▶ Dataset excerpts
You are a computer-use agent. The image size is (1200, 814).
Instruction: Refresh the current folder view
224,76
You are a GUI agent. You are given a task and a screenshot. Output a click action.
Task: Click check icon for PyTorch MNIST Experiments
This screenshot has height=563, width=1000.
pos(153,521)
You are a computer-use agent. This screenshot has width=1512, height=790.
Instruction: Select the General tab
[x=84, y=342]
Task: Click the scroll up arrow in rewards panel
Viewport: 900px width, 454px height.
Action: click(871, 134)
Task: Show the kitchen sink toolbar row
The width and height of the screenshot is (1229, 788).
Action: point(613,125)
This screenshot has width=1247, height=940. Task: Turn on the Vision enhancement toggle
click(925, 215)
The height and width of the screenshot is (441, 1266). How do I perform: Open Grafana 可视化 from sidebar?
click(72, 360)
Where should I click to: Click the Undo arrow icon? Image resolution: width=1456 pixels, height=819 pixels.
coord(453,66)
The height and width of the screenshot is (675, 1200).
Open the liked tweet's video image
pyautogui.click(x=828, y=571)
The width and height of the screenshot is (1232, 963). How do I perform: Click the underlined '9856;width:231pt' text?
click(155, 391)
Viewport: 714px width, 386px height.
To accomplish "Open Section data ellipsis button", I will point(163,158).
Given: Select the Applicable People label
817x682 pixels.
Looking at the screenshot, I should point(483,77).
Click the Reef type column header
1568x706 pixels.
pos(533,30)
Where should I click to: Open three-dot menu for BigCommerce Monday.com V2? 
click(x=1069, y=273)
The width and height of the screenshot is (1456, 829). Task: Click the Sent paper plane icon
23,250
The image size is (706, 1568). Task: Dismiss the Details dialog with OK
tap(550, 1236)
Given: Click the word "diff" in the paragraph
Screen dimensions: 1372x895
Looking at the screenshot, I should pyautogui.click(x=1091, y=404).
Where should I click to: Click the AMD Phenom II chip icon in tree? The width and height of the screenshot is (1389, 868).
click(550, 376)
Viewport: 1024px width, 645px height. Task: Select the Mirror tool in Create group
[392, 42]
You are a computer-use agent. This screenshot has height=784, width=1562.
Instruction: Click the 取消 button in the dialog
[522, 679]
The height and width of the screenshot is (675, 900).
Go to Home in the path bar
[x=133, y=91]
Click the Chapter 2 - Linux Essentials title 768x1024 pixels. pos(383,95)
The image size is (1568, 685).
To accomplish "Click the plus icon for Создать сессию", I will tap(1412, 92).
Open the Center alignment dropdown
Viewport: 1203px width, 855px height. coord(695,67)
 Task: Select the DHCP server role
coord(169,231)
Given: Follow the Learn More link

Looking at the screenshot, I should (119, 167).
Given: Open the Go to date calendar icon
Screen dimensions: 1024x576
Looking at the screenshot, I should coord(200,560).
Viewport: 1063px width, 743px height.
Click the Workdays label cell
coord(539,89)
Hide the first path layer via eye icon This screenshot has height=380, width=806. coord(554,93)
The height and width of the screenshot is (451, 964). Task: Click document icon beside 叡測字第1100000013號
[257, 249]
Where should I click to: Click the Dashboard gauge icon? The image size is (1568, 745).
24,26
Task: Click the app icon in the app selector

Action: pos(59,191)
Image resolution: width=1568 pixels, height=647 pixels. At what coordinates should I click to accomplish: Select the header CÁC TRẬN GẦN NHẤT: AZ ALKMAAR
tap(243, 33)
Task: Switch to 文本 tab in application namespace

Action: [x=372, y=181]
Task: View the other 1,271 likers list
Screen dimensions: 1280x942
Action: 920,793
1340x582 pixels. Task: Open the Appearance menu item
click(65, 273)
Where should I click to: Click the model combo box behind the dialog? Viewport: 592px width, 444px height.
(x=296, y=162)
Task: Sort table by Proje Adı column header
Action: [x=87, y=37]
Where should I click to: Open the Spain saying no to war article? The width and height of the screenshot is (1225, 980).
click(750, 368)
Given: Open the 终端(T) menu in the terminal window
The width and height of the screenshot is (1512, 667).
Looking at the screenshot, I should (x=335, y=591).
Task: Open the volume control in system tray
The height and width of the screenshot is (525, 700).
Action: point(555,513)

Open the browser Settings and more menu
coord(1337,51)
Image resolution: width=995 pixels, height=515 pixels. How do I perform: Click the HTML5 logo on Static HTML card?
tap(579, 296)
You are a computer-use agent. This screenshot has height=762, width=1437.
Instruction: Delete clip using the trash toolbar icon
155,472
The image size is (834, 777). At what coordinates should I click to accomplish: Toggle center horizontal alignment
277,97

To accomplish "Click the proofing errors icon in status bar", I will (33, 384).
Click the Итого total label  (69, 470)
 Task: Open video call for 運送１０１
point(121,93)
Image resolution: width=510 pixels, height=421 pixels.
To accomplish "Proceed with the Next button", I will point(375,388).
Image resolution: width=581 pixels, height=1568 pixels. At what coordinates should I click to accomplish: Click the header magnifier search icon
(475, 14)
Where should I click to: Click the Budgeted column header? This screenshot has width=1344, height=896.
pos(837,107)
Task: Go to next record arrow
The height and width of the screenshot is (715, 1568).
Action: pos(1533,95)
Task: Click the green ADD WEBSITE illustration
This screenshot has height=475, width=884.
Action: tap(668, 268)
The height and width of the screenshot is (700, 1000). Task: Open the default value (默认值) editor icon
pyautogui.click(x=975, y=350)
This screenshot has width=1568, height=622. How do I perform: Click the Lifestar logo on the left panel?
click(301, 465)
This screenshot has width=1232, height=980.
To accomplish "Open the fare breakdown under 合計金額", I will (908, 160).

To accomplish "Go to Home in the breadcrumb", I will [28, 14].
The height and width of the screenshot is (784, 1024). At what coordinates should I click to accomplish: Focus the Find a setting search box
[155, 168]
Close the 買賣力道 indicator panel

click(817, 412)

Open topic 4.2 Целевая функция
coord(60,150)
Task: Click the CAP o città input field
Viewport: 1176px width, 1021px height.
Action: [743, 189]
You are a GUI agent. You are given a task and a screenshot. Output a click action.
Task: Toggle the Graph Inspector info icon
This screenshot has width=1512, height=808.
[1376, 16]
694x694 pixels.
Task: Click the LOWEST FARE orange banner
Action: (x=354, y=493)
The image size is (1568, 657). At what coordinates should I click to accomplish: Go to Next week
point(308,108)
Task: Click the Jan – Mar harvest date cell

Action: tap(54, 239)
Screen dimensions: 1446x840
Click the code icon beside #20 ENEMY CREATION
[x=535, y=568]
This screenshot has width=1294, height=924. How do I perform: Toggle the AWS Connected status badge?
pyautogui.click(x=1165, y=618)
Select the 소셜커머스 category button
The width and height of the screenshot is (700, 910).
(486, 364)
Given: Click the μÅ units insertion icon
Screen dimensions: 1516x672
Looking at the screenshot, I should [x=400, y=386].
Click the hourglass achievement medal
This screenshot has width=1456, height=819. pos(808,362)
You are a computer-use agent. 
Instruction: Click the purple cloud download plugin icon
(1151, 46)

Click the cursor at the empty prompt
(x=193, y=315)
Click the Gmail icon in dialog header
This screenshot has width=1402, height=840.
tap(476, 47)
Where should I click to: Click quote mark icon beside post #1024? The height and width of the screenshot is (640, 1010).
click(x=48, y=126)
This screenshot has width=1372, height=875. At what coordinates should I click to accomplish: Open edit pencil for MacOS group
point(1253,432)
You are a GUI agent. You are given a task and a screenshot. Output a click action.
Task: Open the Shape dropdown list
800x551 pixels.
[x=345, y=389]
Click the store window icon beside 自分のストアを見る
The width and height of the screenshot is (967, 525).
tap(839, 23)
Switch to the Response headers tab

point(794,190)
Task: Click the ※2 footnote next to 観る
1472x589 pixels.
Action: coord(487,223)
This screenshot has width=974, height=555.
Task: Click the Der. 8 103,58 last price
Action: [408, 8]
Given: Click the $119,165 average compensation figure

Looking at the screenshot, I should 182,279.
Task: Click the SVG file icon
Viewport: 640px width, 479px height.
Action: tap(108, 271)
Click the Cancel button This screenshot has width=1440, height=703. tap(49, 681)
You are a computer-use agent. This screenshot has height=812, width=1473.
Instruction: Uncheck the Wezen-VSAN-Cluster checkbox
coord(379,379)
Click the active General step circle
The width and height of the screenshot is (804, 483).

▶ Work order
Please print the lines from the start of the records up to and including the line with "has width=1512, height=790.", copying each one exactly and leaving out the rest.

▶ Result
You are a computer-use agent. The image size is (1200, 814).
Instruction: Refresh the current folder view
224,76
You are a GUI agent. You are given a task and a screenshot. Output a click action.
Task: Click check icon for PyTorch MNIST Experiments
This screenshot has height=563, width=1000.
pos(153,521)
You are a computer-use agent. This screenshot has width=1512, height=790.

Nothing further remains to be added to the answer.